WHAT IT'S ABOUT In 1922 Wichita, Kansas, schoolgirl and free spirit Louise Brooks (Haley Lu Richardson, 2016's "The Edge of Seventeen") needs a chaperone to accompany her to New York City where she plans to join a famed dance troupe. Norma Carlisle (Elizabeth McGovern, "Downton Abbey") volunteers. Unhappy in her marriage, Norma wants a getaway but has a hidden agenda in the big city where she was raised in an orphanage — to find her birth mother. In her quest, she makes an important friend, German immigrant Joseph (Hungarian actor and poet Géza Röhrig).

In real life, Brooks (who did have a chaperone on her first trip to New York) would go on to become a "Ziegfeld Girl," and much more.

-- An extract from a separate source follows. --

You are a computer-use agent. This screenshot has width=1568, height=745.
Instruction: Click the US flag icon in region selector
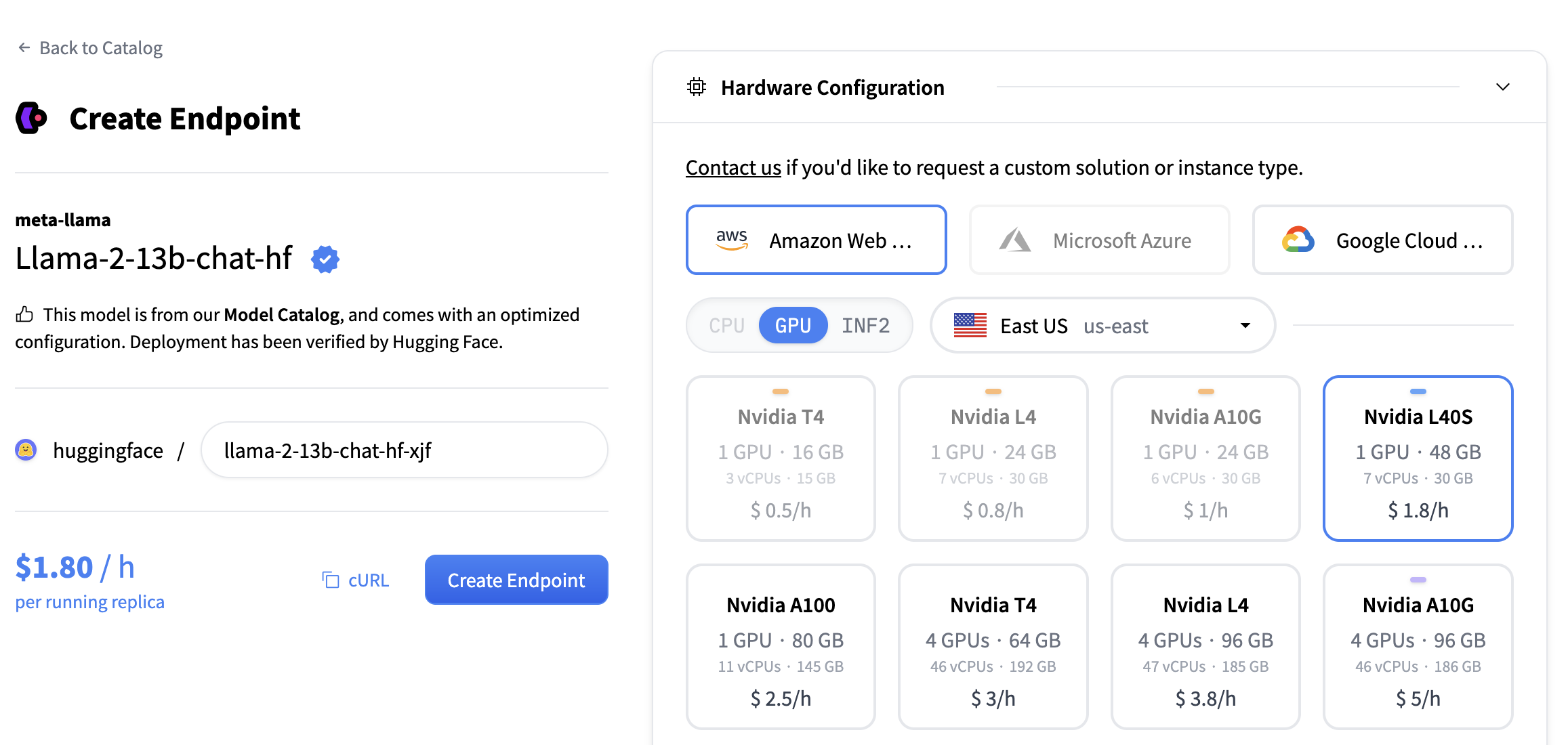970,326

This 2018 film — based on Laura Moriarty's 2013 bestseller, and making its television premiere on "Masterpiece" — reunited McGovern with "Downton" creator Julian Fellowes, who wrote the screenplay.

MY SAY Louise Brooks? Where to begin? One of the most glamorous (and audacious) movie stars of the '20s, she was Madonna and Lady Gaga and Jennifer Lawrence all rolled into one culture-busting, rule-demolishing, Hollywood-torching package who changed the world and especially hairstyles. Her so-called "Lulu Bob" helped make the Jazz Age as much as jazz. After a few classic silent films, then a few more forgettable ones, Brooks was gone. By 35 she was washed up, or had washed herself out of Hollywood by staring down the barbarous studio bosses. Brooks went on to revient herself as a writer — an excellent one, by all accounts — and for some reason ended up in Rochester, New York, where, broke and largely forgotten, she died in 1985. 

If "The Chaperone" accomplishes anything, that will be to send viewers scrambling to Google to learn more about this extraordinary woman. That's about all it accomplishes because this isn't even about Brooks who, like Norma Desmond's character in "Sunset Boulevard," still awaits her close up.

Instead, it's about a heightened version of a chaperone who has a few hayseeds in her hair by the time she reaches the big city, then shakes those out thanks to Brooks' libertine example. In the process, Norma finds her birth mother, true love and herself. The story is stock, the payoff only marginally better. Thus reduced to a foil, poor Louise is once again ill-served by Hollywood. She'd probably laugh at the irony. 

Nevertheless, come if you must to "The Chaperone" for the decent period details, or McGovern, or for a couple of fleeting cameos (including Blythe Danner), or for proof that even the most celebrated of screenwriters can have their off-days. Fellowes' work on this is tentative, and never quite at ease (or at one) with the source material or the Roaring Twenties of flappers, speak-easies, and "sheikhs."

But definitely don't come for Brooks. A pity because she should be the only reason to watch.

BOTTOM LINE "The Chaperone" misses the larger and indisputably better story — Brooks herself.